A very telling aspect is how the various characters work
together to rebuild Rwanda, at a very local and personal level.
Angel, the central figure, makes cakes to order. Each
chapter is broadly built around a different cake, and the Cake Order Form, is one
of the devices that unite the narrative into a whole. Angel also has a habit of
polishing her glasses when she needs time to think; and making hot steaming
mugs of sweet, spicy tea.
Parkin clearly draws very extensively on her own experience
as an HIV-Aids counsellor in Kigali. What is conspicuous by its absence is any
coherent notion of marriage or of the value of morality, continence, chastity
or faithfulness. In the many incidents and discussions in the book which touch
on weddings, marriage, and couples, there is no understanding of marriage and
love as self-giving.
Certainly, Angel and Pius are faithfully married, and Angel
refers with deep disapproval to the way a young woman called Linda dresses:
“she had never seen a man look at Linda’s face; there were always other parts
of her body that were asking more urgently to be observed.” Angel has good
values, but does not reflect on them. She and Pius are Catholics, but they know
that some Catholics, even nuns and priests, took part in the killing in 1994.

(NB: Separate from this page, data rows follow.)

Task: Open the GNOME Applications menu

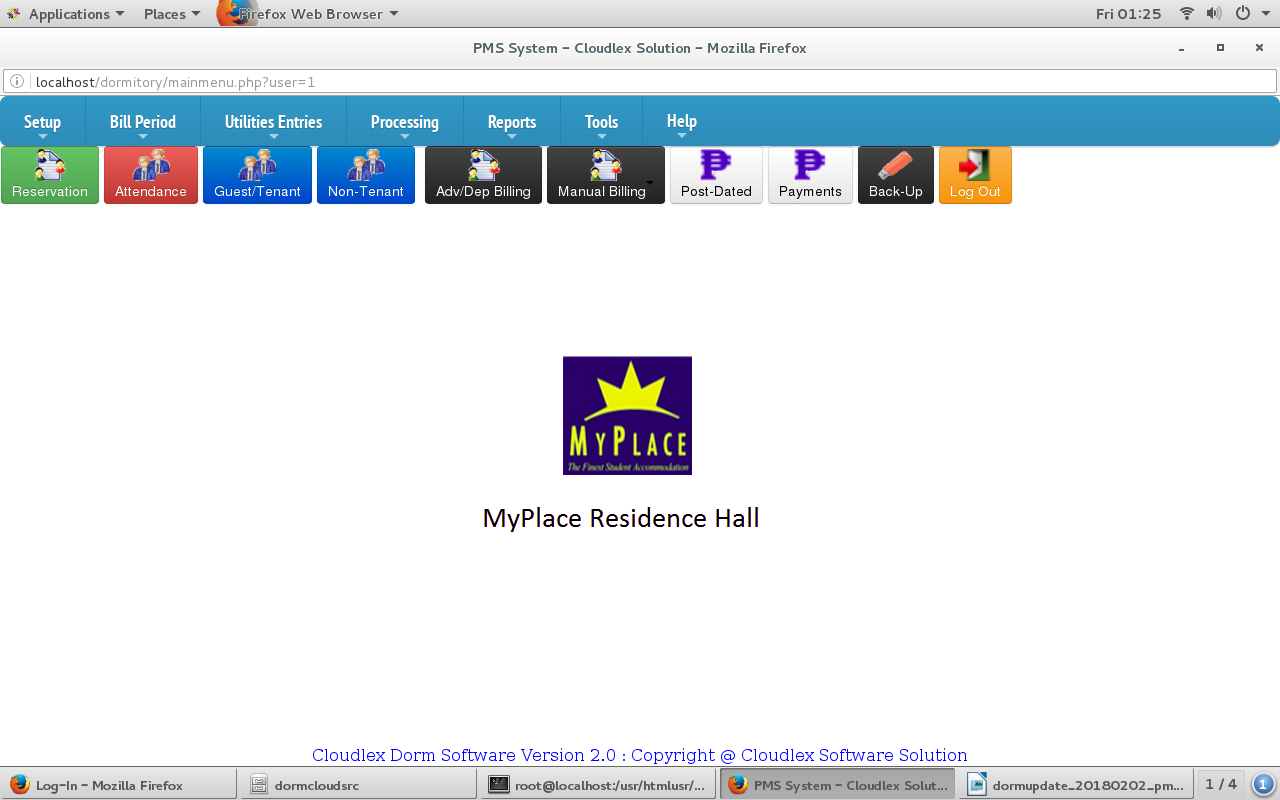Action: tap(66, 14)
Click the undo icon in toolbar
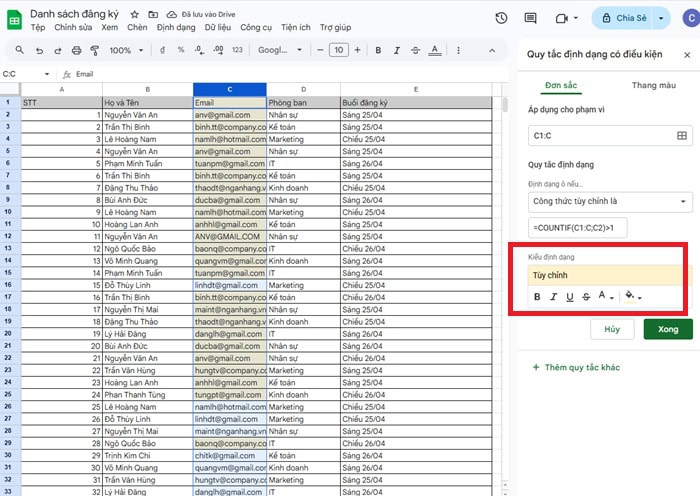Screen dimensions: 700x496 coord(38,50)
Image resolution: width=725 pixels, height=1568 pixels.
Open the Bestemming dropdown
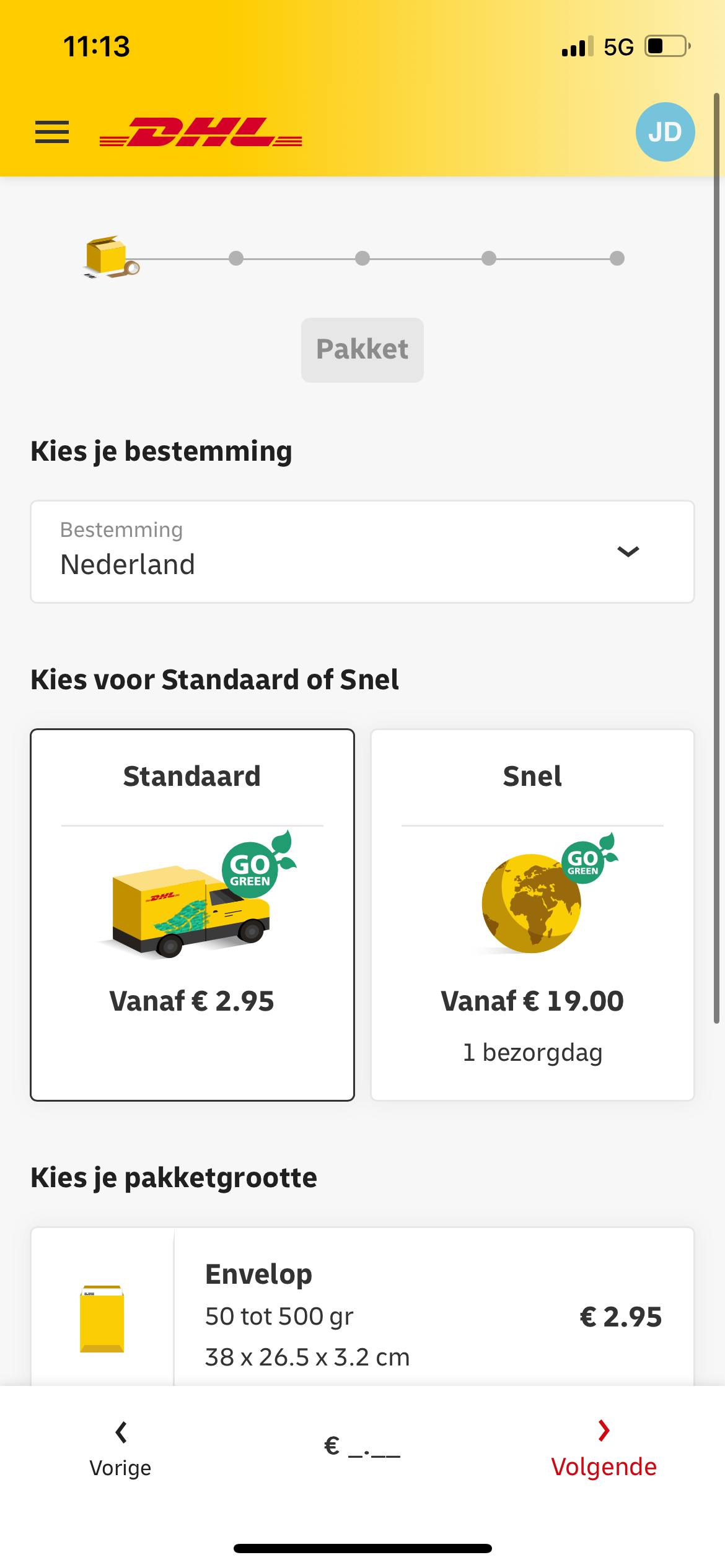click(362, 551)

“In Rwanda we’re simply Christians. I’m nervous of attending just one church
here, of listening to just one priest. Because how can we know what is truly in
that priest’s heart after so many showed that love and peace were only words in
their mouths? So we attend a different church every second week; in between, we
still attend our local Catholic church” (p.85).

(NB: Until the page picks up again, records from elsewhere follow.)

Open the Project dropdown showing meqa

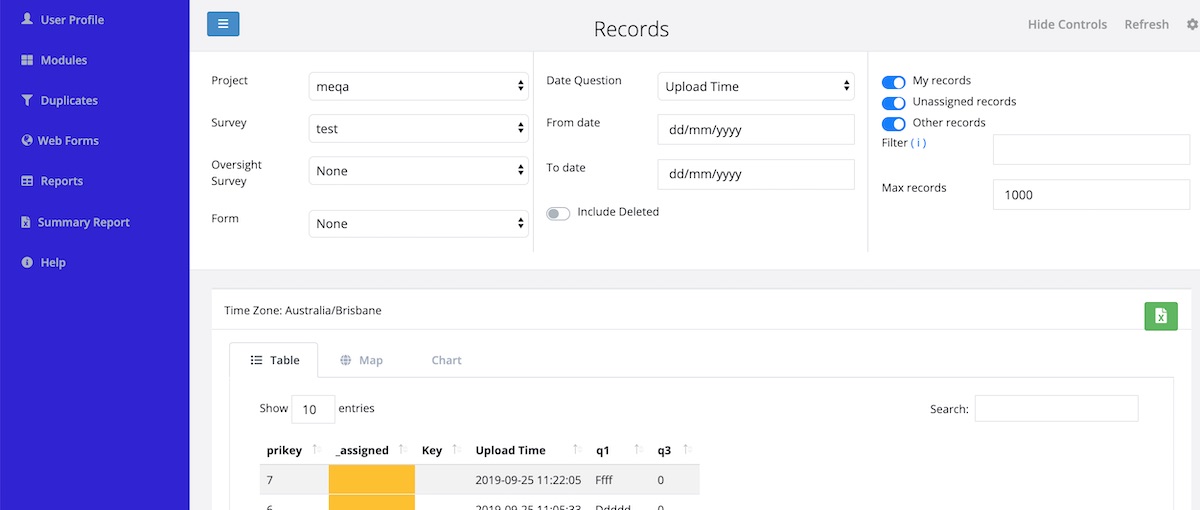click(418, 87)
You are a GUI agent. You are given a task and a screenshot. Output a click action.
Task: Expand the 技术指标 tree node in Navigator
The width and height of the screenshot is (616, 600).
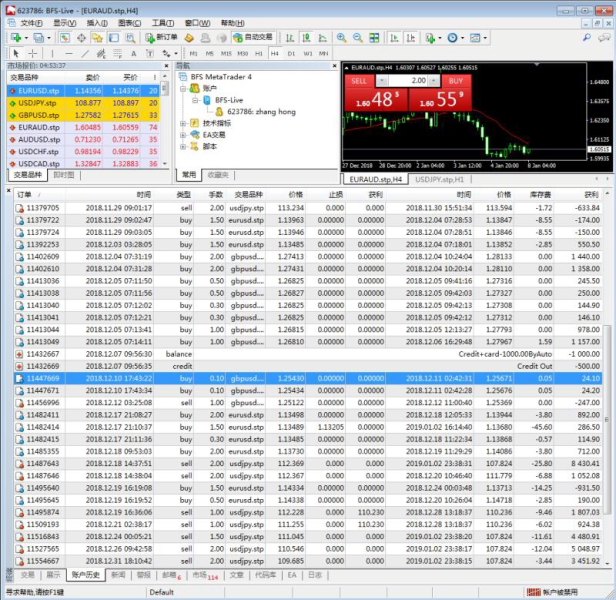[x=182, y=123]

At the very start of the book, Angel explains that when she
and her husband got married (they are now grandparents), they were “pioneers”
of contraception, and were careful to have only two children “so that we could
afford to educate them well.” In the event, their children, having had children
of their own, both lost their respective spouses and died before the start of
the book, and Angel and her husband Pius are now starting all over again, bringing
up their five grandchildren as their own children. The book does not point the
moral, but it is actually a clear instance of how wrong-headed it is to
contracept in order to have fewer children and hence more money.

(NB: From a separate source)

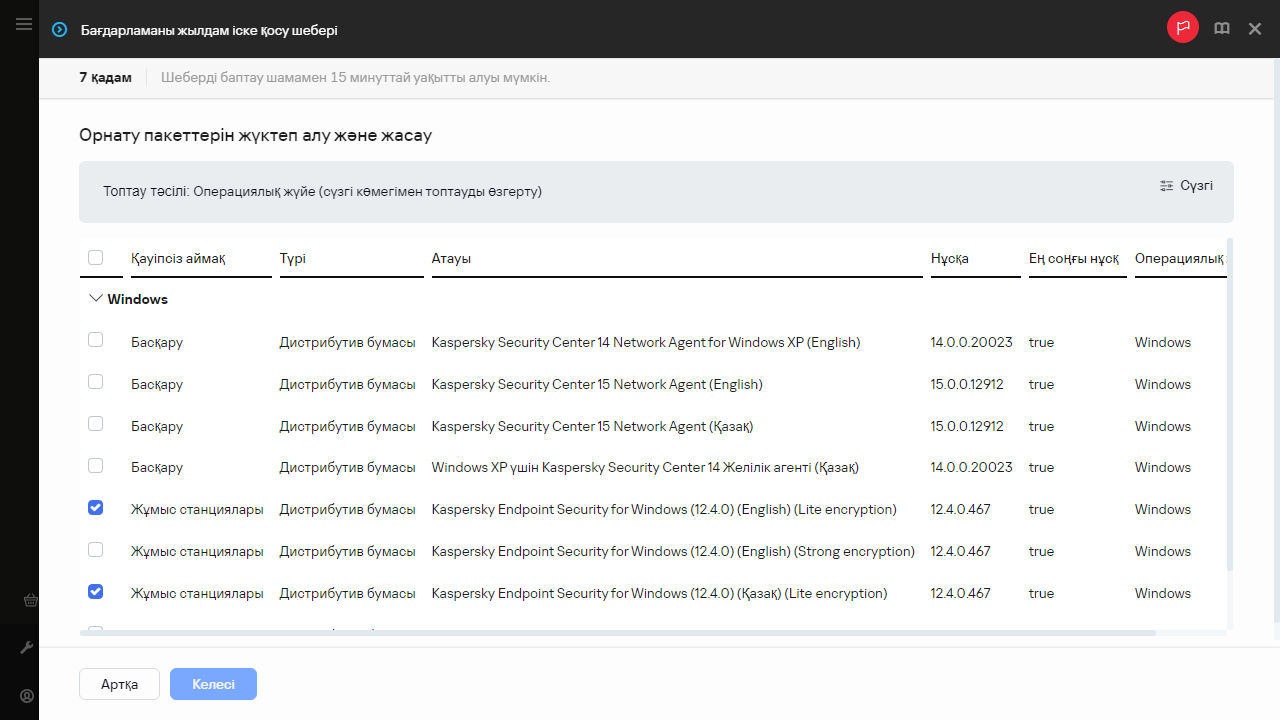Open the marketplace basket icon in sidebar

point(27,601)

A fairly important figure in the book is Jeanne d’Arc, who,
having been orphaned and gang-raped during the genocide at the age of eleven,
has been a prostitute for the past seven years in order to support herself, her
two sisters, and a small boy they found abandoned. Angel is able to help Jeanne
d’Arc in many different ways, finally putting her in touch with someone who can
teach her to sew to be able to earn her living in a “safer” way. But, at the
same time, she jokes with someone else about Jeanne d’Arc and her “business”.
Perhaps she develops more compassion for Jeanne d’Arc in the course of the
book.
Angel is able to help people in many ways in the course of
her business. One often has the impression that the author had a list of themes
she wanted to bring in, and worked through them – FGM, the mayibobo (street children), truthfulness to oneself and to others,
Catholicism in Rwanda – chapter by chapter, through the book.
Overall it is a good read, ideal for provoking enjoyable
discussions, which need to take each theme a lot deeper, with a lot more
informed input, than the book itself is able to do.